Your task: In the copy, leave out the pictures and repeat all records exactly.
*** Opening of Data supplied ***
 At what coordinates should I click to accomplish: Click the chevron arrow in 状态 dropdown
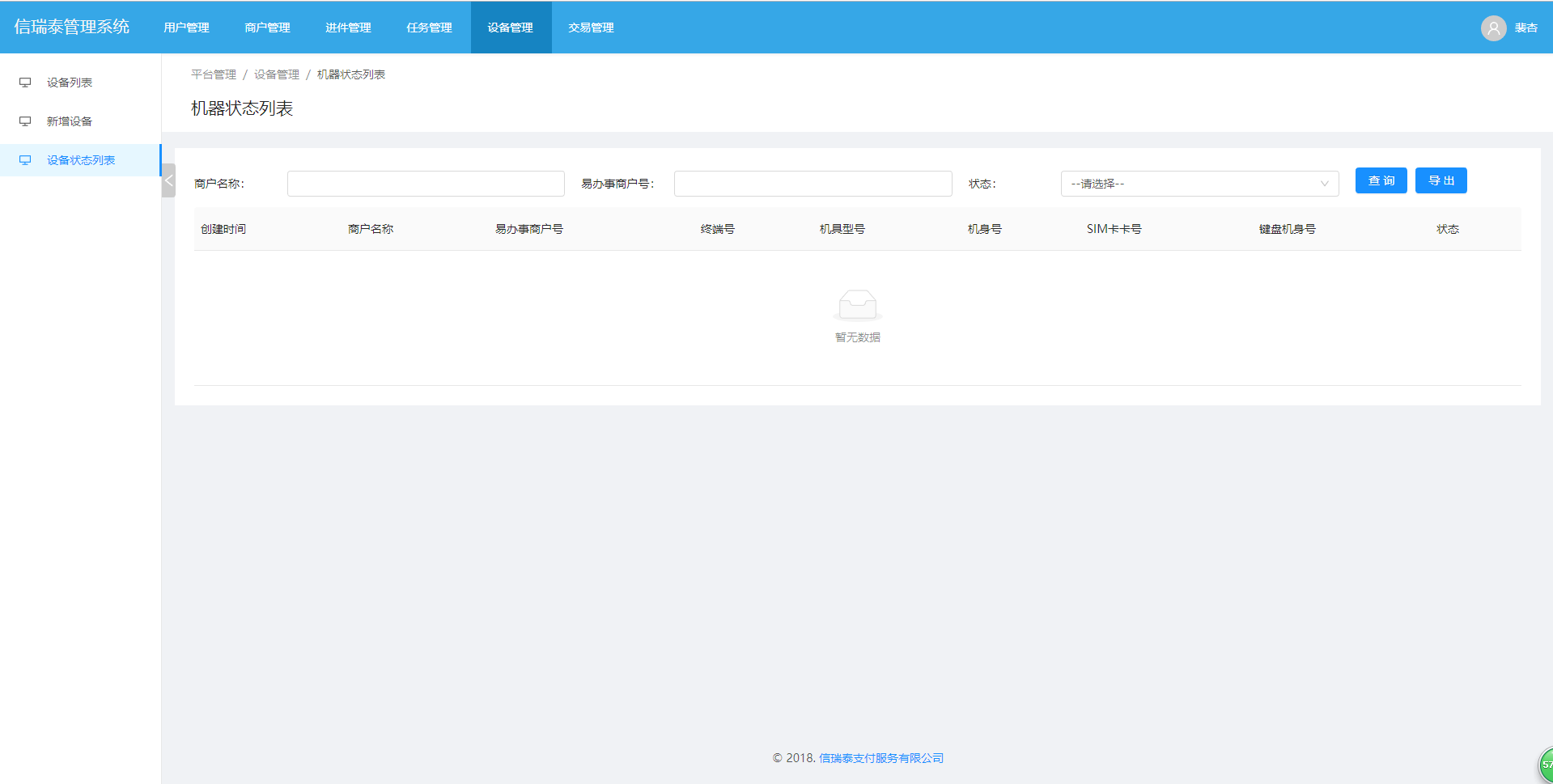click(x=1324, y=184)
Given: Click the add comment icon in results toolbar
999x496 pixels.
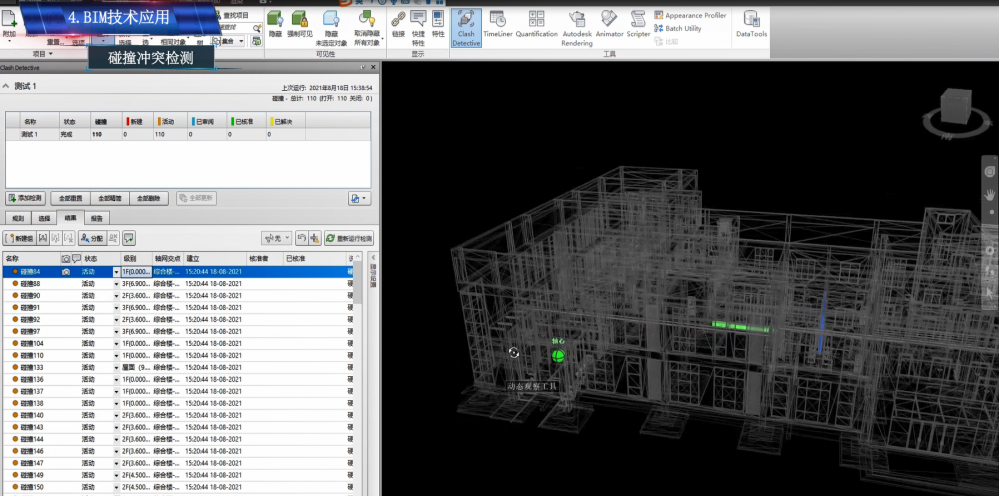Looking at the screenshot, I should click(129, 238).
*** Close of Data supplied ***
Task solution:
 At what coordinates should I click to accomplish: Click the chevron arrow in 状态 dropdown
click(x=1324, y=184)
Given: Click the add comment icon in results toolbar
999x496 pixels.
Looking at the screenshot, I should click(129, 238).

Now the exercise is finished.